After the Revolution
Paul Revere believed that industrialization and a robust economy would create a powerful nation. As an entrepreneur he saw business opportunities everywhere. He observed a shortage of products and started importing them from England. He sold hardware and household goods in a store which he ran until 1789.
With the help of his sons Revere started experimenting with different metals other than silver. It is believed that at least two of his sons Paul Jr. and Joseph were junior partners in the business. Joseph studied bell casting in Europe and Paul Jr. learned with bell founder George Holbrook.
In 1787 he set up an iron and brass foundry in Boston and by 1788 he was manufacturing iron bolts, nails, braces, spikes and other brass fittings for the nascent navy industry. Paul Revere & Sons became a well known name in metal casting. This firm cast the first bell made in Boston and manufactured more than 900 bells. Another company, Revere Copper Company was incorporated in 1828. Joseph Revere was its president for 60 years.

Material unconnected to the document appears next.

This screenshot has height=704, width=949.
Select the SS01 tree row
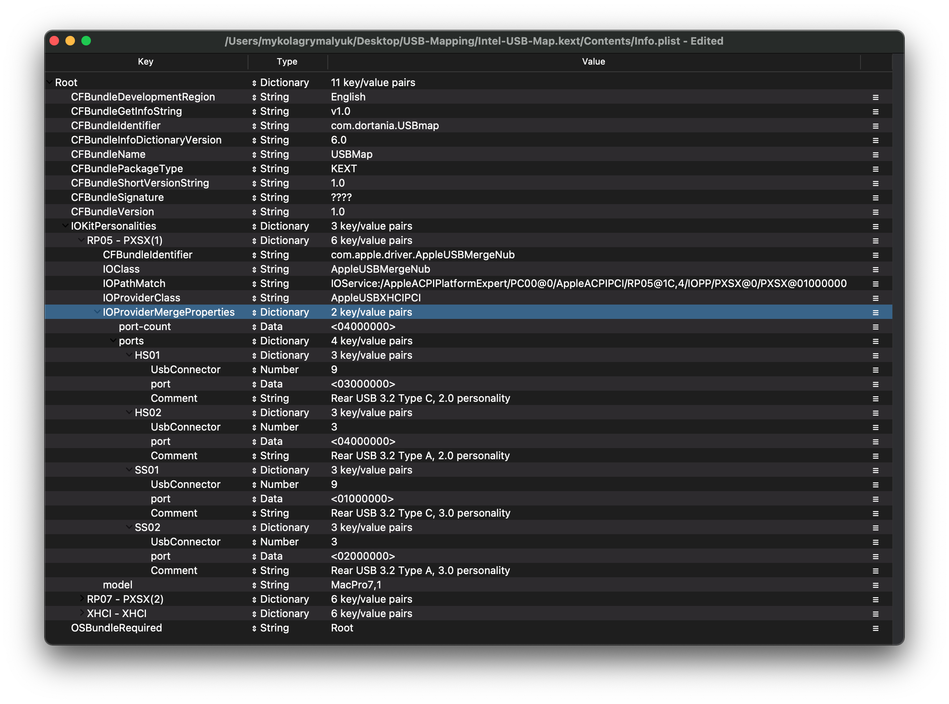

As the new country developed he saw the increasing demand for copper which was until then imported from England. Revere had already earned a comfortable fortune and in 1801, at age 65 he opened the nation’s first copper rolling mill in Canton, Massachusetts. He saw the economic promise in the idea of replacing corrosive iron fixtures on ships with rustproof copper.

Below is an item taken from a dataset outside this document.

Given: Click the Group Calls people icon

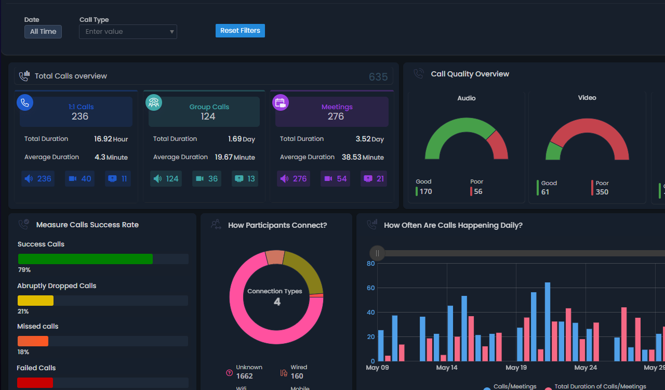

The venture involved considerable financial risk. He invested $25,000 of his own money and was encouraged by a $10,000 loan from the federal government and 19,000 tons of copper. He provided copper sheeting for the construction of vessels including the U.S.S Constitution. In 1803 he supplied the copper to cover the wooden dome of the Massachusetts State House. Later, his company also manufactured boilers for experimental steamships, cannons and the copper dome of the New York City Hall.